▶ Instructions for the task: In this exercise, the data must be written out exactly.

▶ Recorded data:
----------------------------------------

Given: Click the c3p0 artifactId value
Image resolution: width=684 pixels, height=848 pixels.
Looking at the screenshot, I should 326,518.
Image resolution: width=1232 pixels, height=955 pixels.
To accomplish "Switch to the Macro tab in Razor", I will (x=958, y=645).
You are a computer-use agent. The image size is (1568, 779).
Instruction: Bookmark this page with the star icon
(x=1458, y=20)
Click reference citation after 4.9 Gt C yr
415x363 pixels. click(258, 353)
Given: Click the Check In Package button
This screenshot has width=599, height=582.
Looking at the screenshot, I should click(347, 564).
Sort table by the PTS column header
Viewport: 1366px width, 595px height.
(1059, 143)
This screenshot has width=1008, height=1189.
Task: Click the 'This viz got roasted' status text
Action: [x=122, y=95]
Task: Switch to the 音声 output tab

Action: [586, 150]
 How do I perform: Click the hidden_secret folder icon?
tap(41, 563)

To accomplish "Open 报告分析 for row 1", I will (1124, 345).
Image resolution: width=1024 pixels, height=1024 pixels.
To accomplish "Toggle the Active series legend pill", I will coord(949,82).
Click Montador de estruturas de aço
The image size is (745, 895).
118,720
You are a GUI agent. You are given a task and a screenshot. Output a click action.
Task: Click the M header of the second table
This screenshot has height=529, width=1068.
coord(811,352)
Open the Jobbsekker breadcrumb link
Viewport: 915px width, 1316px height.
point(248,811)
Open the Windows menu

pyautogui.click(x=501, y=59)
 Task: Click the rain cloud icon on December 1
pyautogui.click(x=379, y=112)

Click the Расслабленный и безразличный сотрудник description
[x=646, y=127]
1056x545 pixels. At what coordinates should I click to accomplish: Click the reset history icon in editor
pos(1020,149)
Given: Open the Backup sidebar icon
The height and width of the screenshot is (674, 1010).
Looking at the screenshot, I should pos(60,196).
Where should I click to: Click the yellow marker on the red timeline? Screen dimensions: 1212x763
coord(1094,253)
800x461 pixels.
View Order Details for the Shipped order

----------------------------------------

▶ Output:
Given: Click the c3p0 artifactId value
Image resolution: width=684 pixels, height=848 pixels.
Looking at the screenshot, I should 326,518.
Image resolution: width=1232 pixels, height=955 pixels.
To accomplish "Switch to the Macro tab in Razor", I will (x=958, y=645).
You are a computer-use agent. The image size is (1568, 779).
Instruction: Bookmark this page with the star icon
(x=1458, y=20)
Click reference citation after 4.9 Gt C yr
415x363 pixels. click(258, 353)
Given: Click the Check In Package button
This screenshot has width=599, height=582.
Looking at the screenshot, I should click(347, 564).
Sort table by the PTS column header
Viewport: 1366px width, 595px height.
(1059, 143)
This screenshot has width=1008, height=1189.
Task: Click the 'This viz got roasted' status text
Action: [x=122, y=95]
Task: Switch to the 音声 output tab

Action: [586, 150]
 How do I perform: Click the hidden_secret folder icon?
tap(41, 563)

To accomplish "Open 报告分析 for row 1", I will (1124, 345).
Image resolution: width=1024 pixels, height=1024 pixels.
To accomplish "Toggle the Active series legend pill", I will coord(949,82).
Click Montador de estruturas de aço
The image size is (745, 895).
118,720
You are a GUI agent. You are given a task and a screenshot. Output a click action.
Task: Click the M header of the second table
This screenshot has height=529, width=1068.
coord(811,352)
Open the Jobbsekker breadcrumb link
Viewport: 915px width, 1316px height.
point(248,811)
Open the Windows menu

pyautogui.click(x=501, y=59)
 Task: Click the rain cloud icon on December 1
pyautogui.click(x=379, y=112)

Click the Расслабленный и безразличный сотрудник description
[x=646, y=127]
1056x545 pixels. At what coordinates should I click to accomplish: Click the reset history icon in editor
pos(1020,149)
Given: Open the Backup sidebar icon
The height and width of the screenshot is (674, 1010).
Looking at the screenshot, I should pos(60,196).
Where should I click to: Click the yellow marker on the red timeline? Screen dimensions: 1212x763
coord(1094,253)
800x461 pixels.
View Order Details for the Shipped order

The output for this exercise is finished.